There met Peter Orlovsky who became his homosexual partner for the rest of his life. He took a job once again in market research, thinking that he might enroll in the graduate English program at the University of California in Berkeley. 

Jack Kerouac in 1955 wrote a poem entitled "Mexico city Blues" in 1955,  Ginsberg decided to make his own version and he decided to take his courage and write out a poem that had been formulating in his mind for some time , upon completion he dedicated it to Carl Solomon.  He then needed a publisher, and soon found one in the form of Lawrence Ferlinghetti. 


11. Ferlinghetti and city lights press.


Ferlinghetti was the child of immigrants who settled in San Francisco at the end of the war. There he opened a Bookstore called City Lights. There already was in San Francisco a growing hub of progressives who wanted to revolutionize poetry writing, this group would become the hub of the innovative Beat literature.

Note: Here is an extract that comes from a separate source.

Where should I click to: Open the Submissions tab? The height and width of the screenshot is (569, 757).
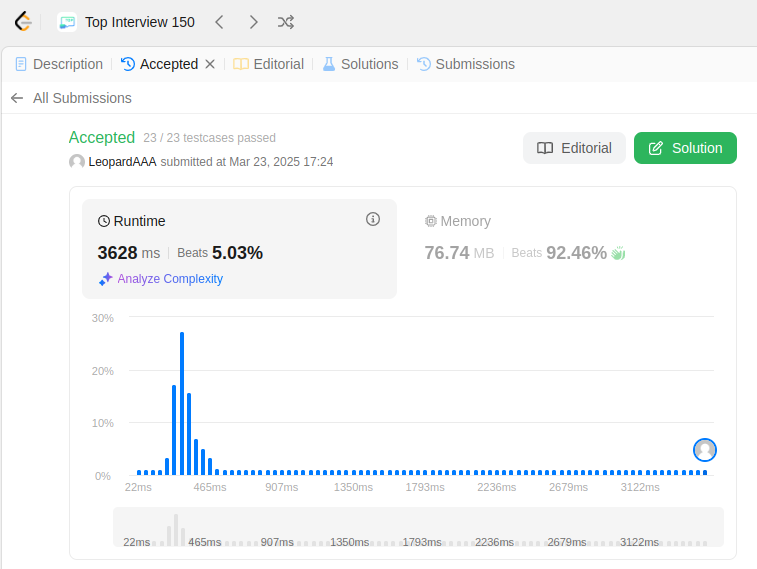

Ferlinghetti was also a progressive writer whose own poetry displayed a jazz-inspired rhythm and improvisational spirit that linked him to the aims and focus of the Beat poets. Also like them he wanted to speak against the decadence and prudishness of American culture, and the destructive potential of capitalism gone awry. 
From left, Bob Donlon, Neal Cassady, Allen Ginsberg, Robert LaVigne and Lawrence Ferlinghetti stand outside Ferlinghetti's City Lights Bookstore in San Francisco’s North Beach neighborhood in 1956.https://www.washingtonpost.com/graphics/2017/lifestyle/the-beat-generation/?utm_term=.073eb688c8a8


Ginsberg first read his poem "Howl" to an appreciative and enthusiastic audience at the "Six" gallery in San Francisco. It hit a nerve. . .  
Ginsberg at the six Gallery 

Journalists were quick to herald the reading as a landmark event in American poetry, the birth of what they labeled the San Francisco Poetry Renaissance. Lawrence Ferlinghetti, who ran the City Lights Bookstore and the City Lights publishing house in North Beach, sent Ginsberg a telegram echoing Ralph Waldo Emerson's response to Walt Whitman's Leaves of Grass: "I greet you at the beginning of a great career. When do I get the manuscript?" Later Ginsberg wrote that "in publishing 'Howl,' I was curious to leave behind after my generation an emotional time bomb that would continue exploding in U.S. consciousness in case our military-industrial-nationalist complex solidified into a repressive police bureaucracy"* (Original Draft Facsimile Howl, p. xii).

* How about that for a prophetic utterance!!!

Early in the following year Howl and Other Poems was published with an introduction by William Carlos Williams as number four in the City Lights Pocket Poets Series. In May 1956 copies of the small black-and-white stapled paperback were seized by the San Francisco police, who arrested Ferlinghetti and Shigeyoshi Murao, his shop manager, and charged them with publishing and selling an obscene and indecent book. 

The American Civil Liberties Union took up the defense of Ginsberg's poem in a highly publicized obscenity trial in San Francisco, which concluded in October 1957 when Judge Clayton Horn ruled that Howl had "redeeming social value".